Toward the end of the interview, he was asked whether he’s ever “found it harder to gain opportunities” as an African American. He didn’t have one example of anyone outright denying him because of that reason, but it didn’t take too much imagination for him to figure out why.
Many of his experiences have happened when he switched from hip-hop to regular hip-hop. One example he gave was being on stage with Chance the Rapper one day and then being denied radio support on a Christian station the next – “our market is Contemporary Christian. Not people who look like you.”
Another instance he gave was when he was doing creative content for a college basketball team. Williams had suggestions for videos, music, etc, and was told, “no they can’t do a faith and family night with Christian hip-hop.”
“I’ve always noticed that,” he revealed.
Christian rap music has always been the neglected child of Christian music for a long time. It’s always had to make its own lane just like gospel music. What do they have in common? Both rap and gospel are segregated from mainline Christian music (digress).
Throughout all this, Williams said – “The difference is how I chose to present myself. I don’t let it stress me out…I have goals just like everyone else.”
He continued, “I’m stopping because of what you think about me.”

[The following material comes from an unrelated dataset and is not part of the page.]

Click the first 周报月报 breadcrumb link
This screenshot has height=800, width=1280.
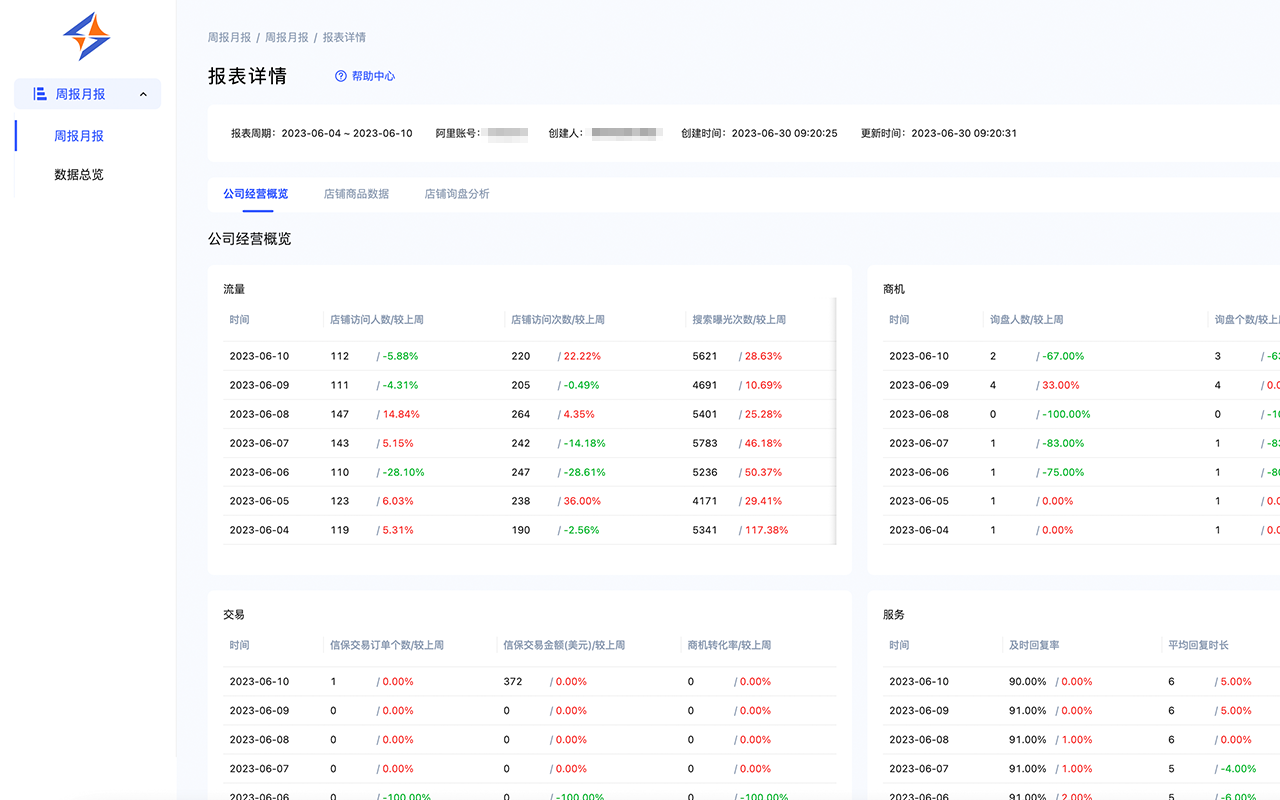tap(229, 37)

Williams is careful at which battles he chooses to fight and would rather bide his actions for when the time is right.
“I rather support change than be stagnant and do nothing at all,” he said.
Most importantly, more than ever, there are great black men and women of character for young people to see in entertainment. He cites people of character like LeBron James, Serena Williams, and wrestlers such as Titus O’Neil and Kofi Kingston.